Although the communist revolution promised to redefine gender, Soviet rule until 1924 did little to alter women's status in Central Asia. From 1918 to 1922 Soviet troops fought against revived Khanates, basmachi rebels, and Tsarist armies.[19] During this time Tsarist Turkestan was renamed the Turkestan Autonomous Soviet Socialist Republic (TASSR).[20] Initial central control was so weak that Jadids, acting under the communist banner, provided the administrative and ruling class.[21] The Jadid's legislated against polygamy, Sharia, and bride price, but did not enforce these rulings. Veiling remained unaddressed.[22] Moscow did not press the case; it was more interested in reviving war-ravaged Central Asia than altering cultural norms. Earlier, Soviet pro-nationality policies encouraged veil wearing as a sign of ethnic difference between Turkmen and Uzbeks.[23]

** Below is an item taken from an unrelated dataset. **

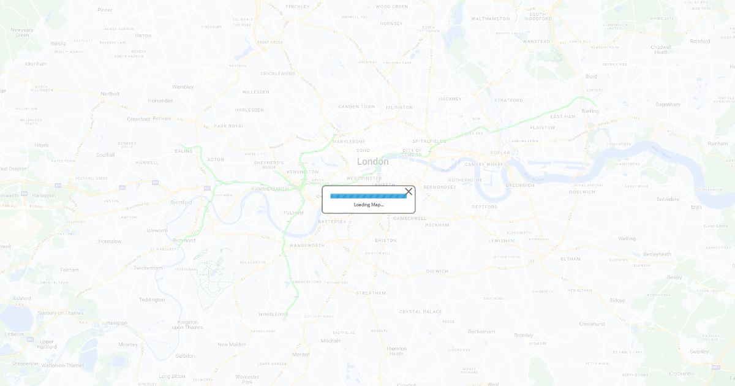735x386 pixels.
Task: Click the Twickenham place label
Action: pos(148,268)

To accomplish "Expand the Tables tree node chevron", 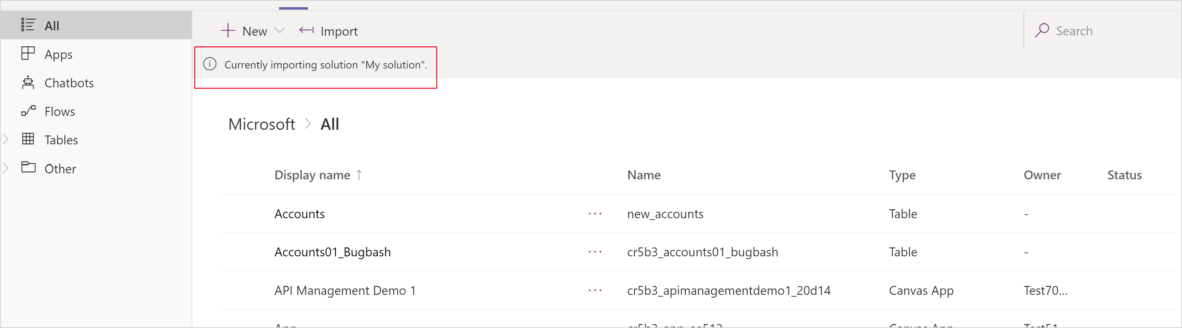I will click(x=6, y=139).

This era also saw the mullahs gradually split over women's rights.[24] Many continued to decry the USSR's liberal rulings, while others saw women's rights as necessary towards staying relevant. While Soviets were ideologically interested in Women's Rights, local instability prevented bold policies or implementation.

1924 ushered in a limited campaign against the veil. In accordance with the Soviet pro-nationality policy, the TASSR was split into five republics: Kazakhstan, Uzbekistan, Turkmenistan, Kyrgyzstan, and Tajikistan.[25] The Soviets also took this time to purge the Jadids from government, either through execution or exile.[26] Soviet rule encouraged the founding of the anti-veiling Women's Division, or Zhenotdel. Few married women joined as their immediate community strongly condemned unveiling. Consequently, its workers were usually Jadid educated women or widows.

State policy, operating through the Women's Division encouraged unveiling through private initiative rather than state driven mass unveilings. Stories written by activist authors encouraged unveiling and emphasized that women were not morally degraded by the decision to unveil. These stories targeted widows and impoverished women, as they had the least to lose by unveiling. Despite the Division's attempts, few women choose to unveil. The few who did unveil usually had Jadid or communist families. While some women unveiled during trips to Russia, many re-veiled upon returning to Central Asia.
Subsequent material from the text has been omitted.